It Takes A Village

A peek into the average high schooler’s schedule is a peek into the eye of chaos.

In addition to being enrolled in seven different courses each with their own assignments, exams and special projects, students also participate in after-school organizations or athletics; they volunteer or take on a part time job, eke out quality time with the family and attempt to maintain a social life. Oh and if there’s any time left, they attempt to get the 8-10 hours of sleep the National Sleep Foundation deems necessary for healthy development.

Now, imagine scheduling an array of pre-natal appointments and adding the stressors of pregnancy to this already packed schedule.

That was a reality for almost 700 Palm Beach County teenagers in 2013.

Teen childbearing costs U.S. taxpayers approximately $9.4 billion annually in health care, foster care, incarceration and lost tax revenue. The issue is cyclical and teen parents often beget more teen parents.

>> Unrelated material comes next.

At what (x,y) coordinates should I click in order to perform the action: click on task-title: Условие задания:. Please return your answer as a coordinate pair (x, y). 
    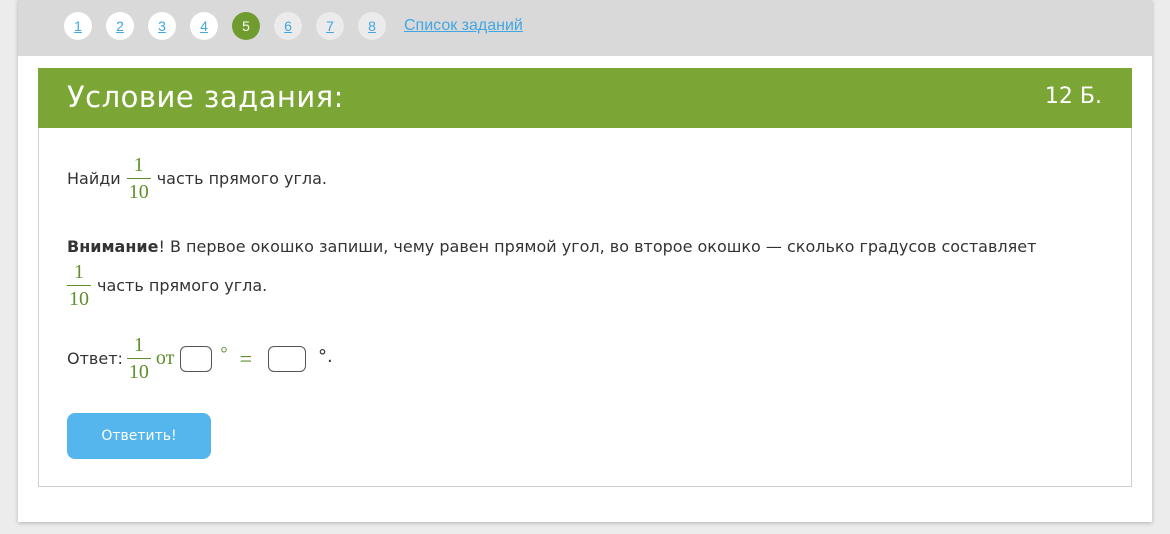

Organizations like Teen Outreach Program are committed to educating and empowering teenagers in the hopes of lowering teen pregnancy rates and breaking the cycle of poverty that often accompanies teen pregnancies.

TOP facilitator Rosana Vargas has dedicated herself to this mission and to connecting the community to further empower teens.

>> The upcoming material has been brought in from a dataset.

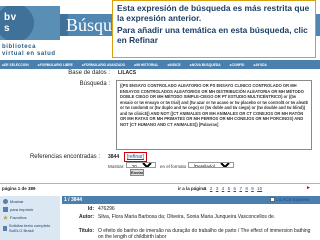 This screenshot has height=240, width=320. Describe the element at coordinates (140, 165) in the screenshot. I see `per-page-select: 20` at that location.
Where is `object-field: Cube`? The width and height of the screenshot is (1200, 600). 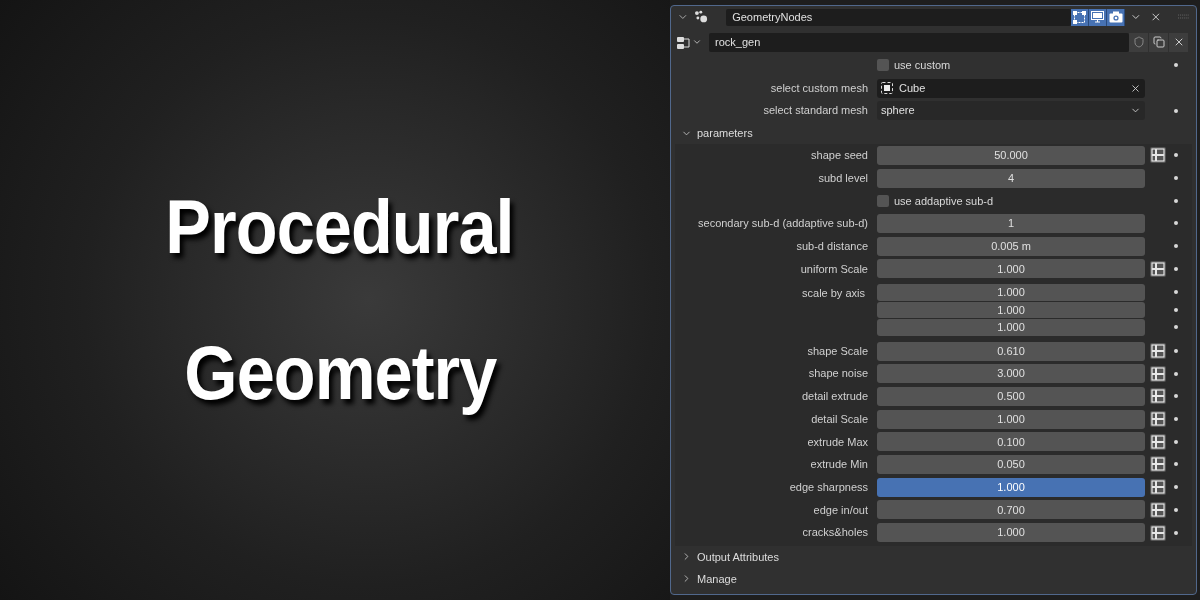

As May was National Teen Pregnancy Prevention Month, Rosana spent a great deal of time talking to her club about pregnancy prevention – everything from how to deal with peer pressure to the dangers of unprotected sex.  

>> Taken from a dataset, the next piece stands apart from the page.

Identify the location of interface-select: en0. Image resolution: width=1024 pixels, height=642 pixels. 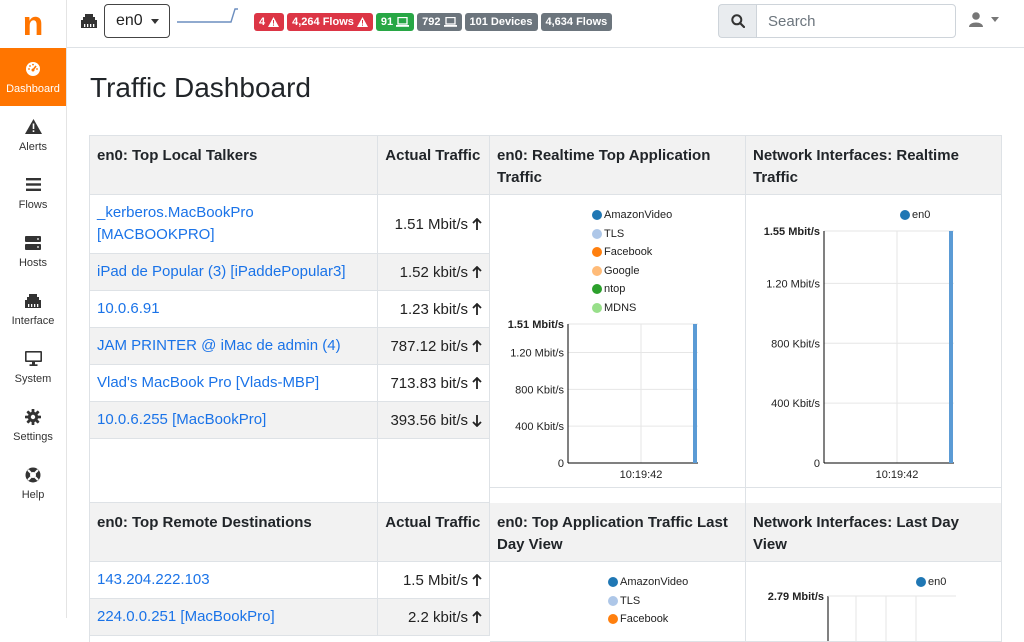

 “We survey the community and focus on the issues in the area,” Rosana explained. “Teen pregnancy was a big one.”

This conversation led to a brainstorm. It’s one thing to educate teens about pregnancy prevention but what happens when a teenager finds herself pregnant?

“We decided to host a shower to honor the new life coming into the world,” Rosana said. “There’s no shunning. There’s no shaming. We give advice. We’re there for the family and we want them to know that they have hope.”

The response to this idea was overwhelmingly positive and the club got to work immediately. They connected with Healthy Mothers, Healthy Babies and arranged a baby shower for eight teen mothers who were either pregnant or had recently given birth.

“We took the girls to Wal-mart to shop for essentials, “Rosana said. “You know, diapers and formula and wipes.”

The experience hit home for sophomore Mimi Irizarry.

“It was expensive!” she exclaimed. “My mom was a teen mom and I’ve got a lot of respect for these girls. I’ve seen a lot of struggles with bills. There were nights when my mom went to bed hungry just so we could eat. She’s my hero.”

In addition to the items provided by TOP, Community Partners Supportive Housing Program Director Tracy Speranza donated onesies and Healthy Mothers, Healthy Babies donated items from their emergency pantry.

“Surprising the girls was the best part,” said sophomore Keyla Abreu. “I really liked having time to share with them and letting them know that someone’s there.”

Even though they played shower games and ate cake, the focus of the shower remained on supporting these young parents and at the end of the event, every mother and mother-to-be went home with a beautifully packaged gift basket filled with essential items as well as thoughtful gifts.

“We want to make sure they know they’re not alone,” Keyla said. “Being a mom is hard!”